* EXERCISE REQUIREMENTS: Below are some records. Set down exactly the line holding "Click the Fulfilled by TikTok warehouse icon" and every later line through the end, omitting the pictures.

Collected data entries:
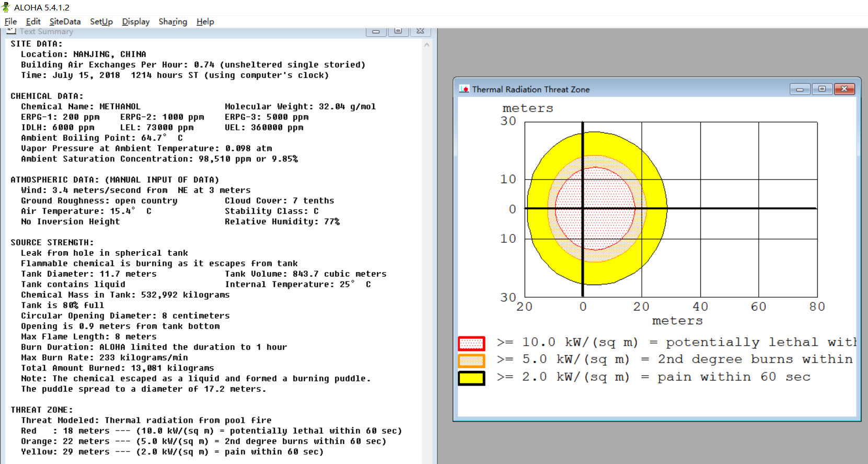Restore the Text Summary window

click(398, 31)
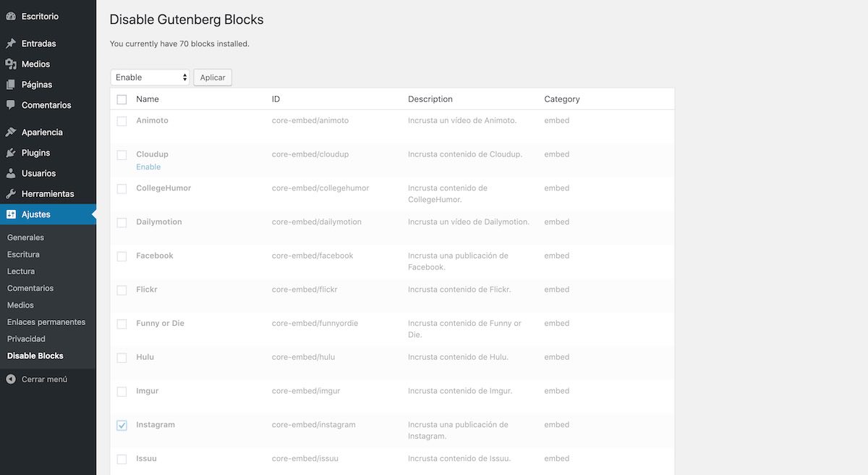The height and width of the screenshot is (475, 868).
Task: Click the Enable link under Cloudup
Action: click(148, 167)

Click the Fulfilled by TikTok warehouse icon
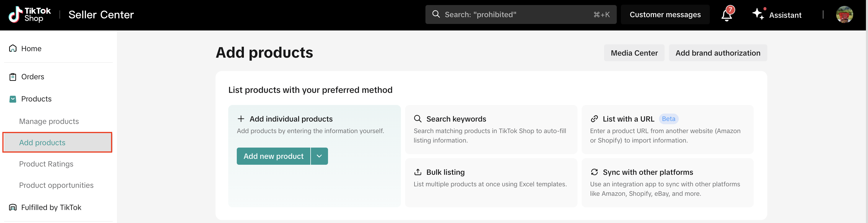pos(13,207)
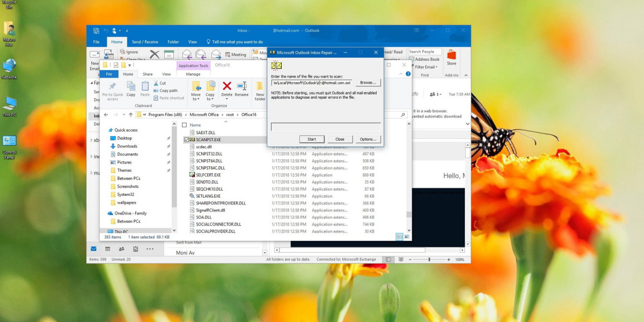Click Pin to Quick access icon

[x=112, y=86]
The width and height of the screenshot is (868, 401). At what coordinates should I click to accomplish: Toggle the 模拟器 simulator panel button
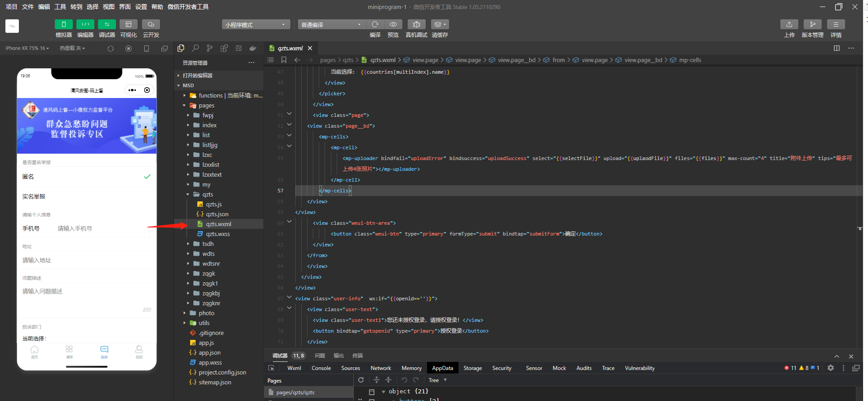63,24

* SOLUTION FOR THIS TASK:
Click the Fulfilled by TikTok warehouse icon
pos(13,207)
Click Pin to Quick access icon

[x=112, y=86]
The width and height of the screenshot is (868, 401). At what coordinates should I click to accomplish: Toggle the 模拟器 simulator panel button
63,24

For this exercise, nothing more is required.